- Born: 20th-century
- Known for: Systematics of Old World silversides and rainbowfishes
- Scientific career
- Fields: Ichthyology
- Institutions: Macquarie University

= Walter Ivantsoff =

Australian ichthyologist

Walter Ivantsoff is an Australian ichthyologist known for his research on the systematics of Old World silversides and rainbowfishes.

==Career==
Ivantsoff was employed at Macquarie University in Sydney from 1968 until his retirement in 2000. Following his retirement, he continued his association with the university as a Senior Research Fellow.

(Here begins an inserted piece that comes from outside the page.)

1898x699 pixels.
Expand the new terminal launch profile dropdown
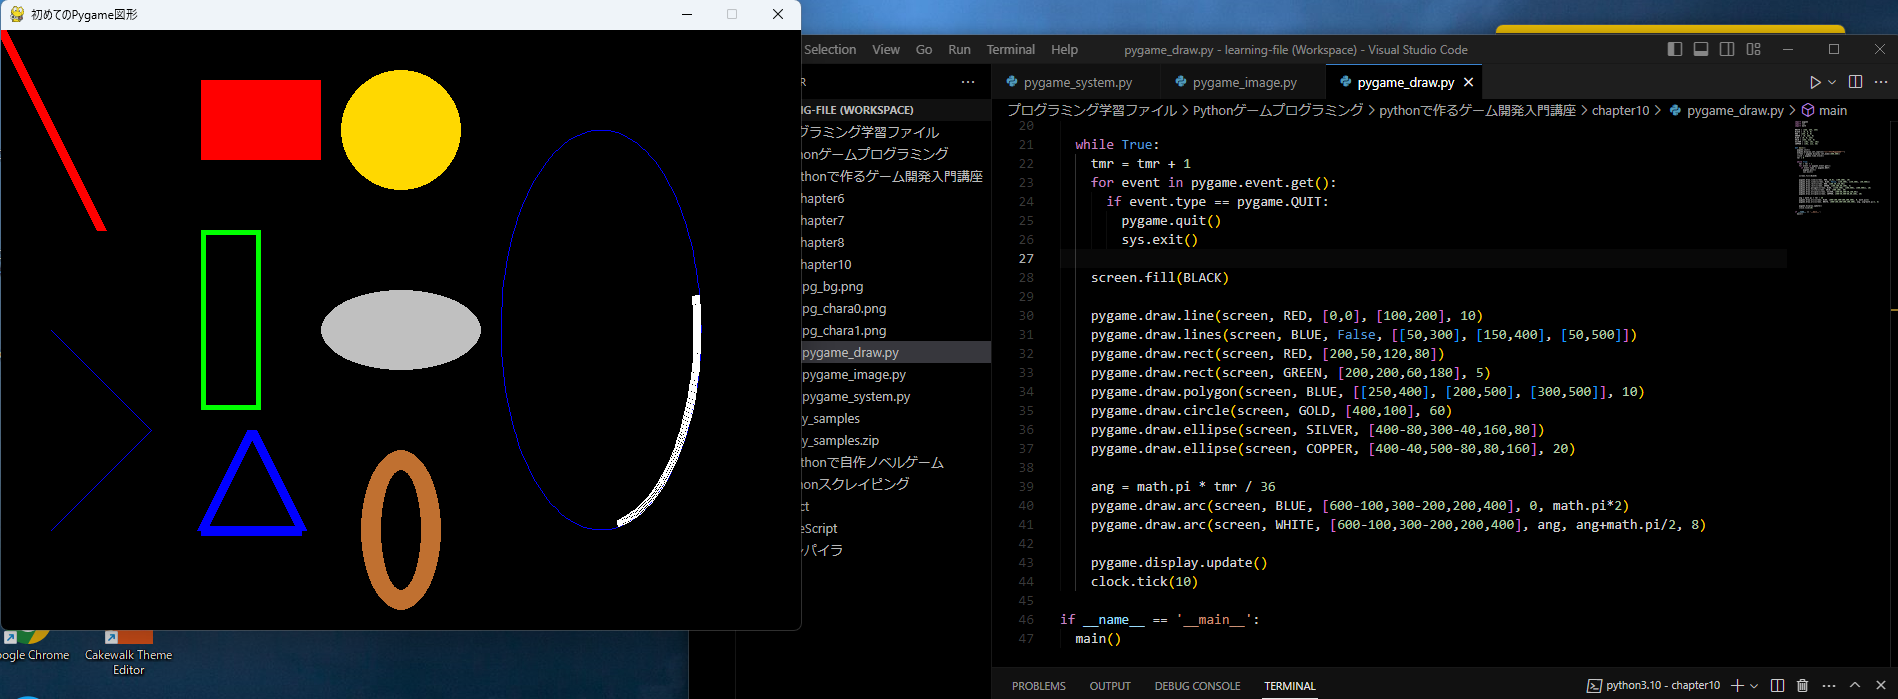[1754, 685]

During the 1970s, Ivantsoff completed his doctoral research under the supervision of the director of the Australian Museum. He participated in multiple Australian Museum expeditions, during which he collected fish specimens from a wide range of regions across Australia.

== Research ==
Ivantsoff’s scientific work has focused primarily on Old World silversides (family Atherinidae) and their systematics, with particular emphasis on blue-eyes (family Pseudomugilidae), the genera Craterocephalus and Iso, Sulawesi rainbowfishes (family Telmatherinidae), and rainbowfishes sensu stricto (family Melanotaeniidae). He has described multiple fish species, often in collaboration with ichthyologists Gerald R. Allen and L. E. L. M. Crowley.

== Legacy ==
In recognition of his contributions to ichthyology, the blue-eye fish species Pseudomugil ivantsoffi was named in his honour.